Georgie
Georgie
Dallas, TX
Most would say the hardest part about dining at a Michelin-starred restaurant is getting a reservation. Still, I’d argue it’s trying to find an outfit when your suitcase only contains athletic wear and pajamas. Needless to say, I made it work, and on Friday night, I had the absolute pleasure of experiencing Georgie in Dallas, Texas.
Now, after some post-dinner research, we realized that Georgie doesn’t technically hold a Michelin star. However, in the inaugural Michelin Guide Texas survey of 2024, Georgie earned a “Recommended” distinction—and honestly, that’s impressive enough for me.
While it may not have a star, Georgie far exceeded my expectations and left me genuinely wondering what must be waiting at the one-, two-, or three-star level. From the moment we walked in, the service was top-tier, the interior design was stunning, and the menu was more creative and thoughtful than I had anticipated. At first glance, the options seemed limited, but we ended up ordering nearly the entire menu somehow. No exaggeration.
The exterior of the restaurant was charming, but the interior had a vibe all its own.

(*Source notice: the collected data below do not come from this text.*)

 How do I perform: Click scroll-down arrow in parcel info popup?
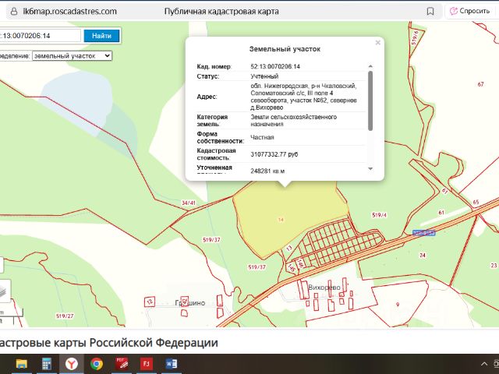(x=370, y=169)
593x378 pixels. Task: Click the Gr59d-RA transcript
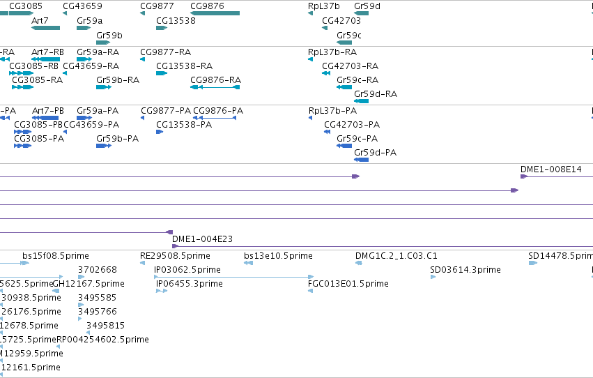click(361, 101)
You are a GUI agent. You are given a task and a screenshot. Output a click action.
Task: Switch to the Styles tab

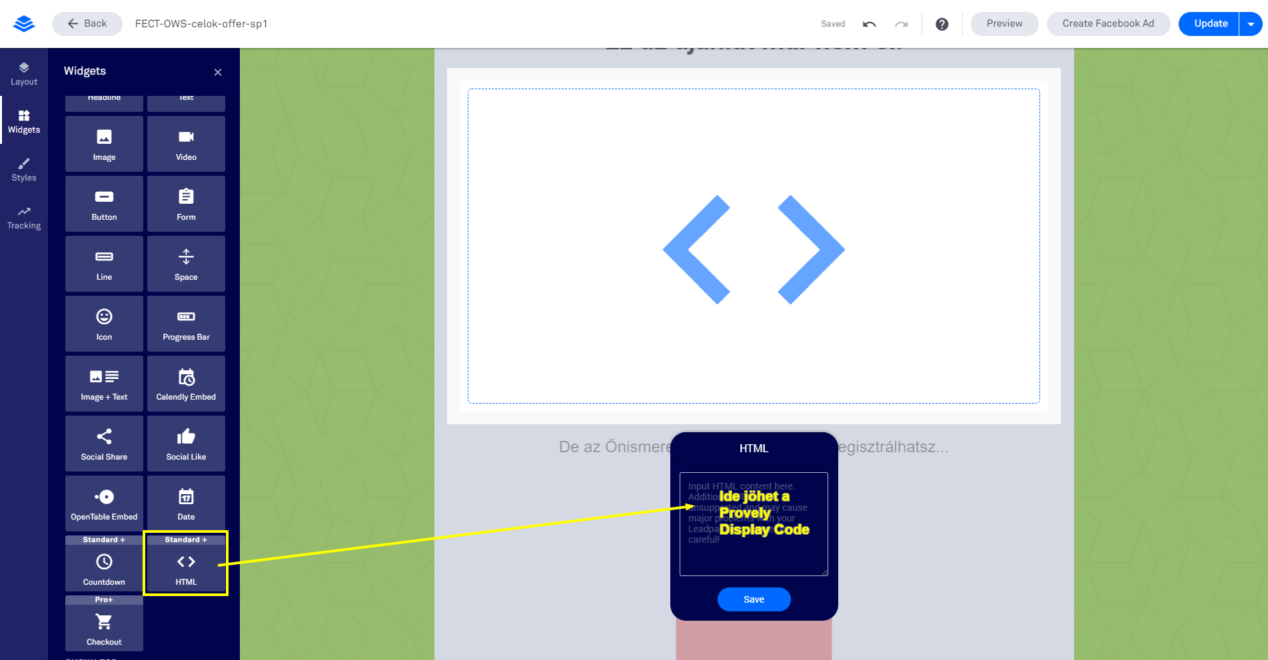pos(24,169)
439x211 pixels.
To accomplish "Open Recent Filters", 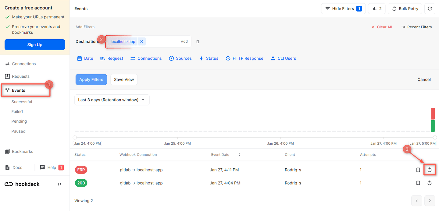I will [416, 27].
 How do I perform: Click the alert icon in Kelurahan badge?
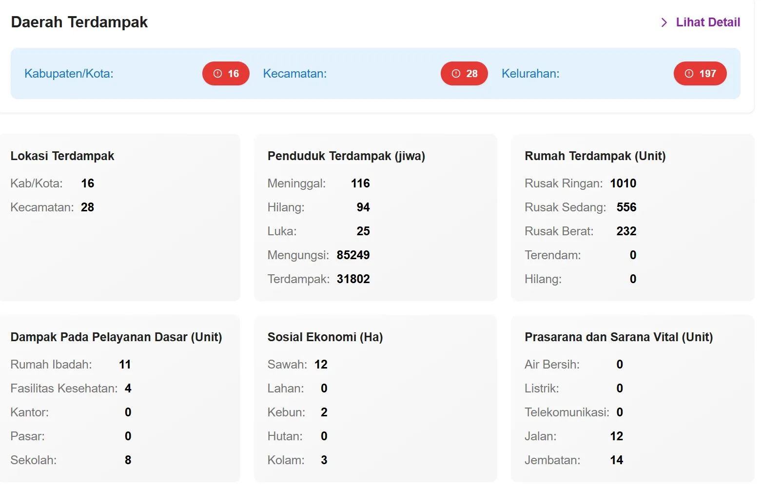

It felt subtly like a ‘60s space with plush booths, wicker textures, funky lighting, and curated music. It all came together beautifully. The servers were dressed in full suits, and the wine list featured bottles priced in the thousands. Safe to say, I chose to skip a cocktail— also maybe because I was still scarred from 22 Bowen’s—but I did convince my dad to order one I’d been eyeing: Kentucky Beurre (Bulleit Bourbon, Montenegro, Brown Butter, Banana, Walnut) that smelled as good as it tasted. While I don’t regret my decision, I’ll admit I stole a sip (or two).
The menu was divided into little bites, appetizers, entrées, and desserts. And when they say “little bites,” they truly mean little, which, of course, meant we had to try nearly all of them. I genuinely can’t say which I preferred more: the butter-poached oysters topped with caviar and made with a house-made, 13-ingredient butter (yes, 13), or the “Big Mac” bites made from grilled cheese custard and beef tartare. Both were completely original and unlike anything I’ve tasted before—dishes I’ll be thinking about for a long time.
For appetizers, we ordered a variety: the French onion consommé, BBQ ricotta gnudi, bluefin tuna tartare, and potato churros. I went with the tuna, which came with a “shiso gelée” that gave it a slightly unexpected texture, but with the homemade chips, it was fresh and flavorful. Still, my personal favorite was the French onion consommé. According to the menu, it included grilled cheese custard and a caramelized Parmesan mousse, and honestly, it was as indulgent and comforting as it sounds.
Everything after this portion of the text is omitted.